--- begin ---

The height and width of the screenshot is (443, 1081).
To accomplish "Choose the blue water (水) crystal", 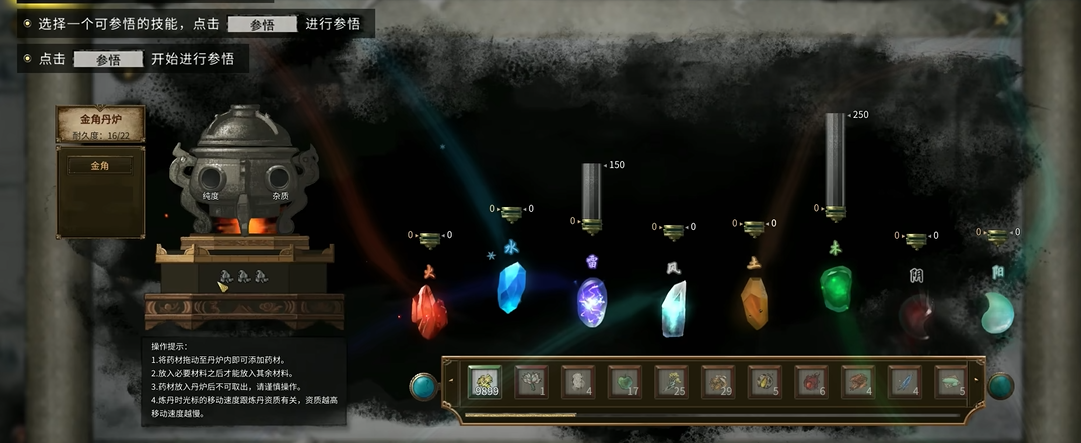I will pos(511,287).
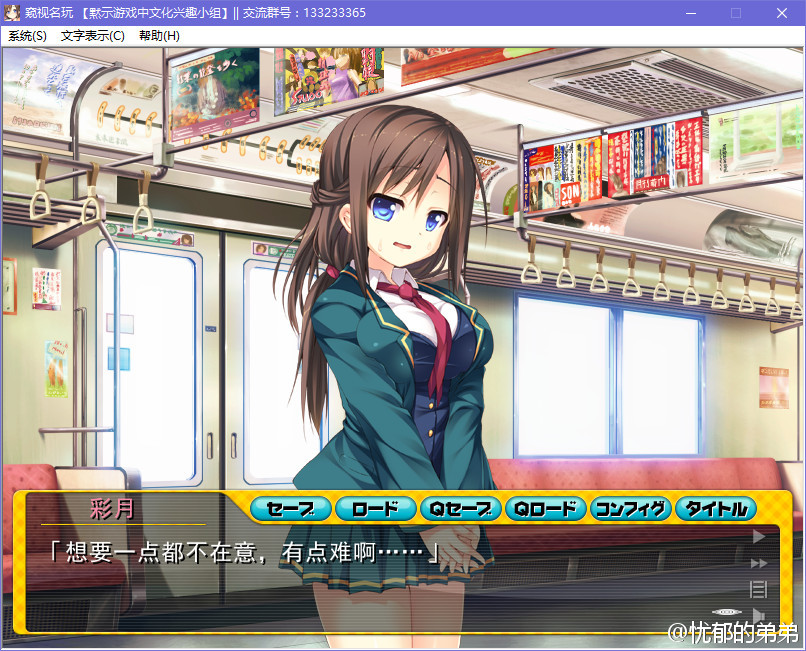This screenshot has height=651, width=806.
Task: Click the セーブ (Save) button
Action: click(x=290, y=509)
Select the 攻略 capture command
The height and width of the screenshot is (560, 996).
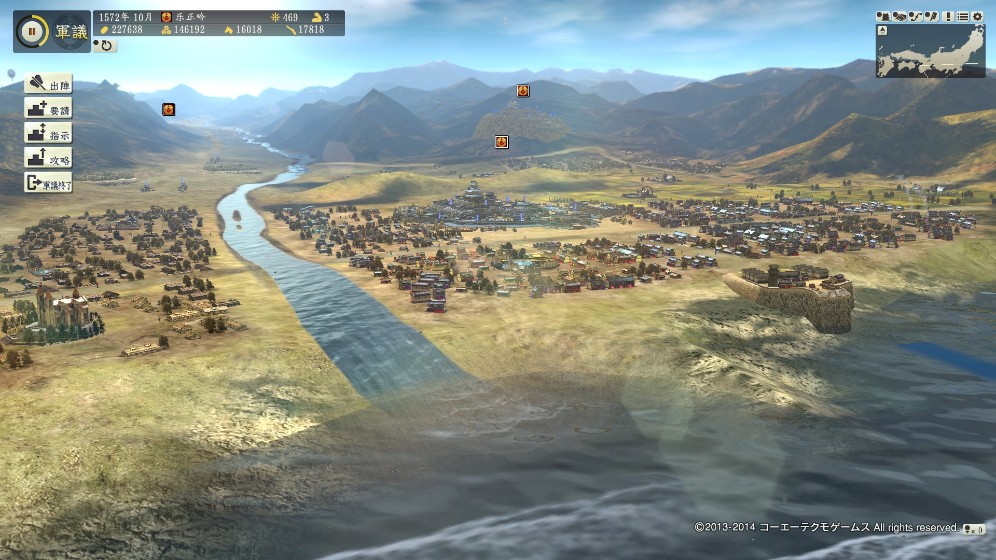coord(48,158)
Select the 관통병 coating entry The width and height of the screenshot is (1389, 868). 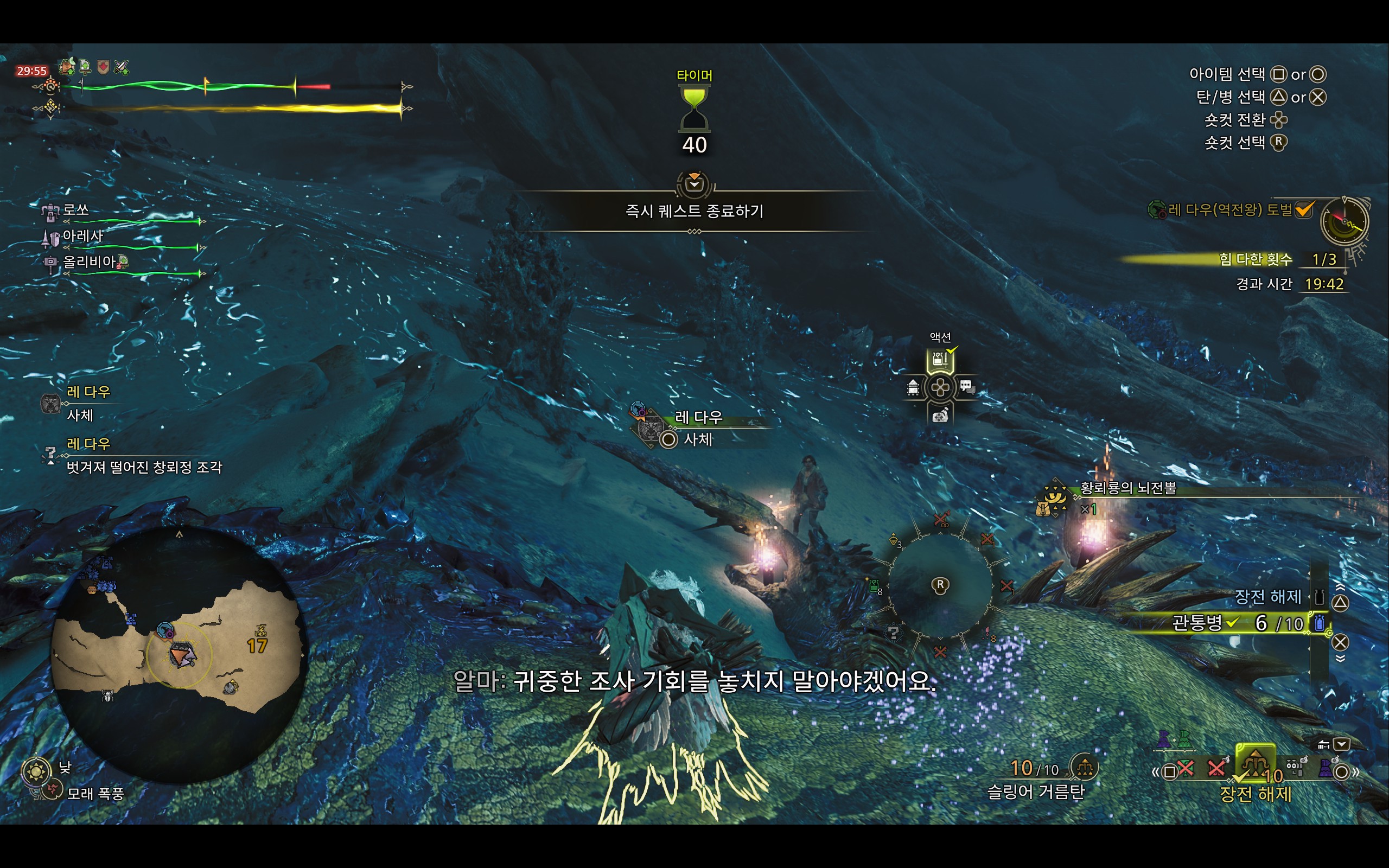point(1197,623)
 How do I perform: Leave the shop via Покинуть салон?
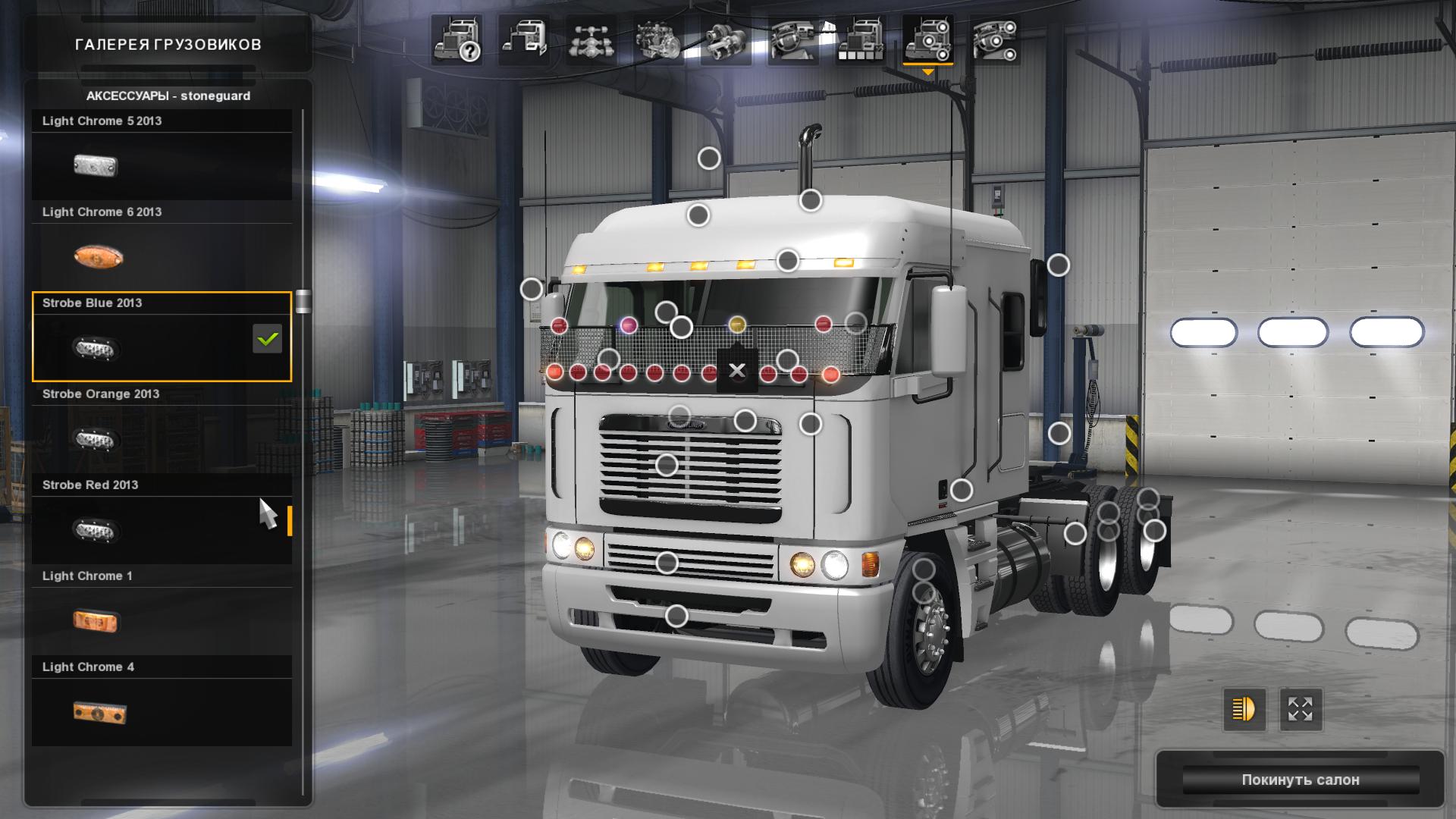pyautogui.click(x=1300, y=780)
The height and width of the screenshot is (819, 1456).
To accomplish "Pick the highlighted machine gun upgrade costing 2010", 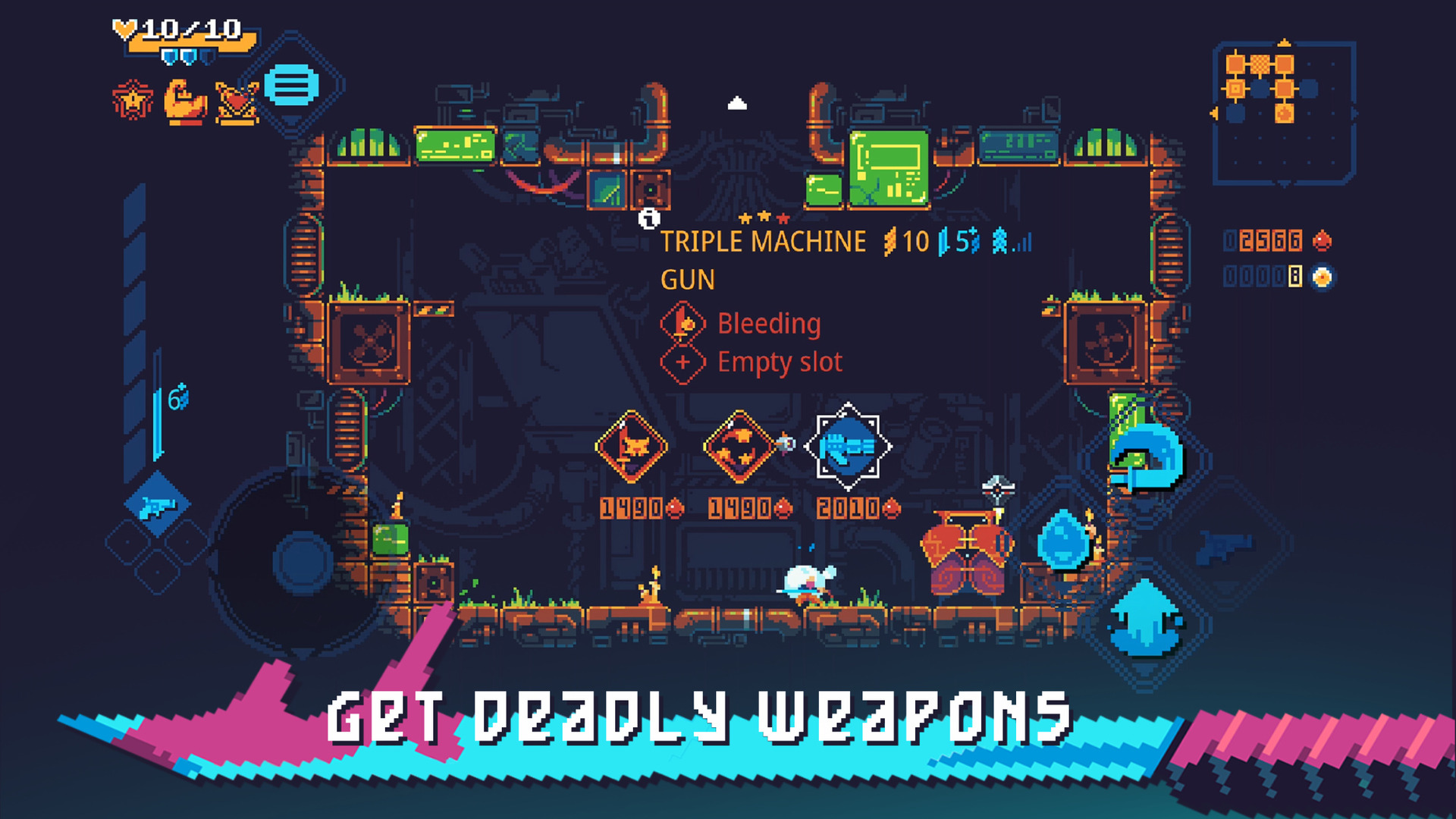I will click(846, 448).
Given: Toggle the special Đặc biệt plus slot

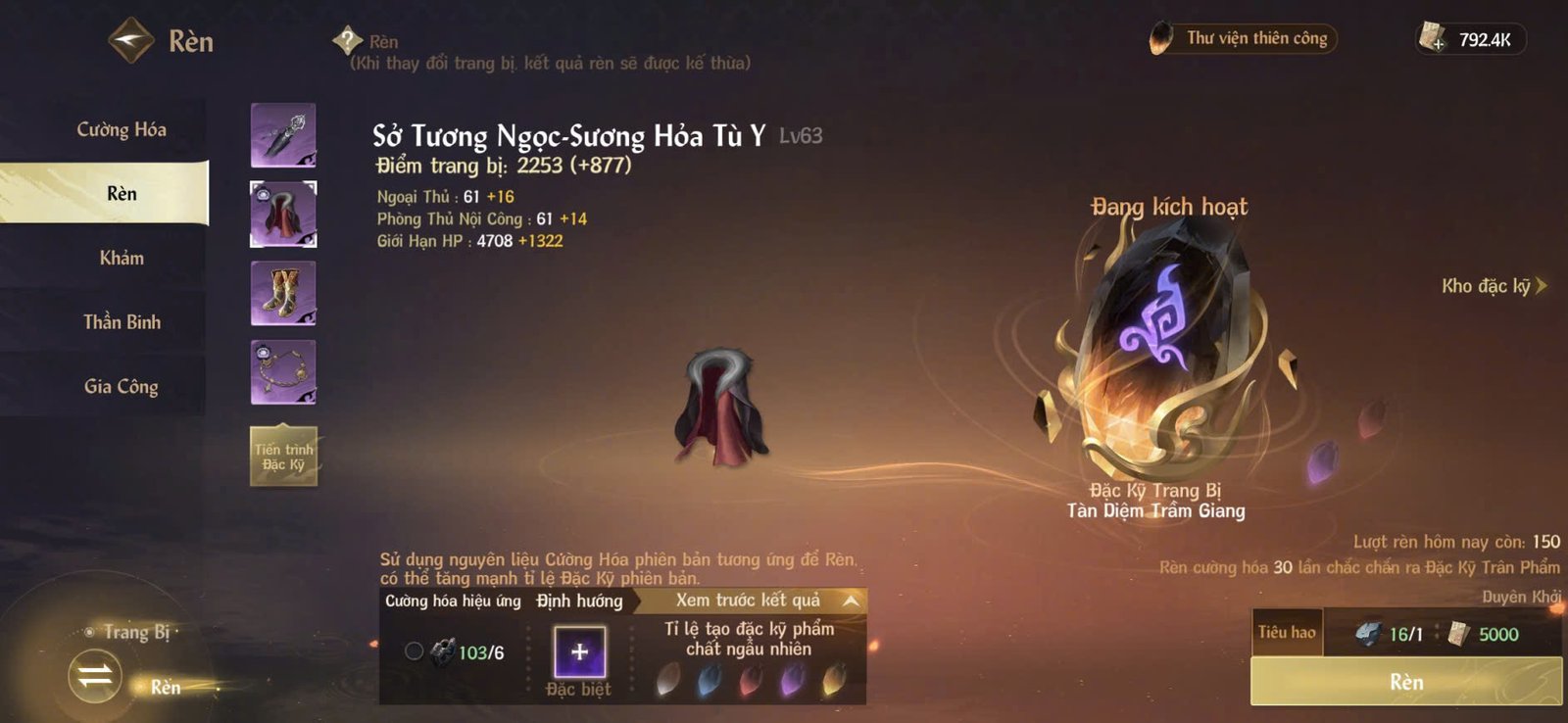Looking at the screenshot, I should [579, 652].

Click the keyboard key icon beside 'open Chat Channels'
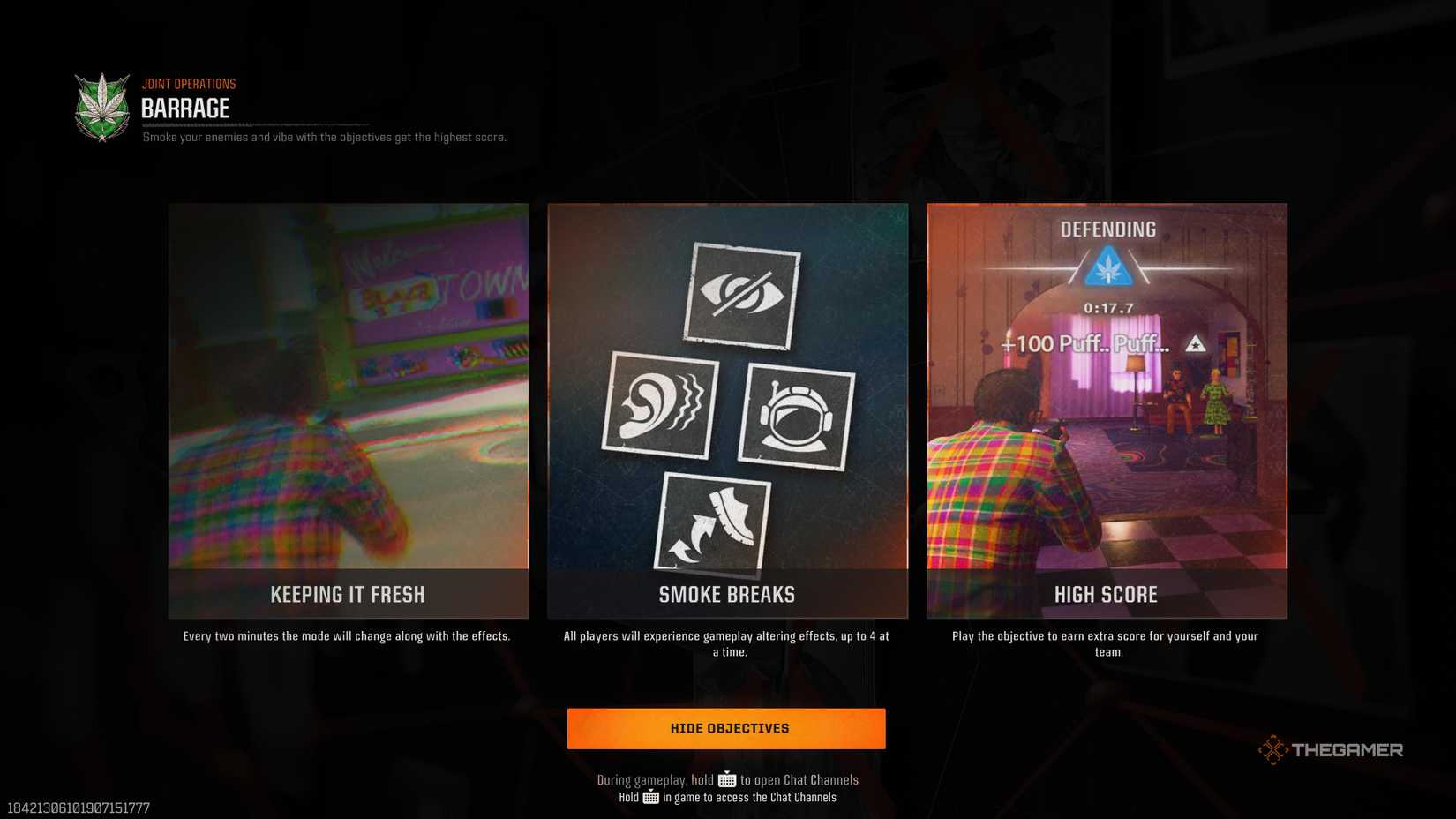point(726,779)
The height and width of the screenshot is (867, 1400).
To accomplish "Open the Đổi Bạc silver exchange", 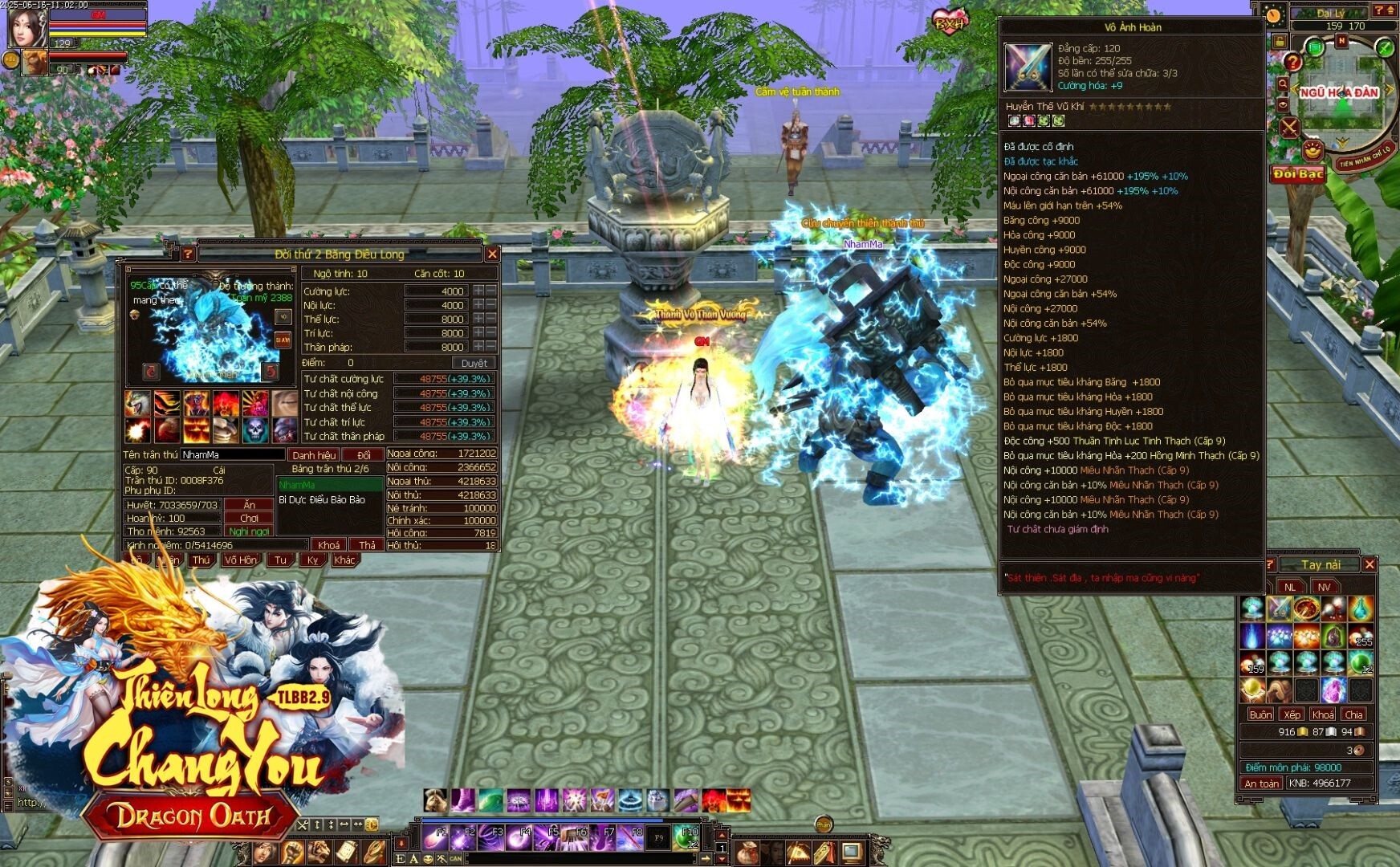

--- end ---

**REQUEST**
How would you render the rows between the line holding "Click the keyboard" and the end of the rows, inclusive, as a JSON list of strings with one string per line, blank lines left out? Omit the pictures from the answer.

**RESPONSE TO THE TASK**
[
  "Click the keyboard key icon beside 'open Chat Channels'",
  "point(726,779)",
  "The height and width of the screenshot is (867, 1400).",
  "To accomplish \"Open the Đổi Bạc silver exchange\", "
]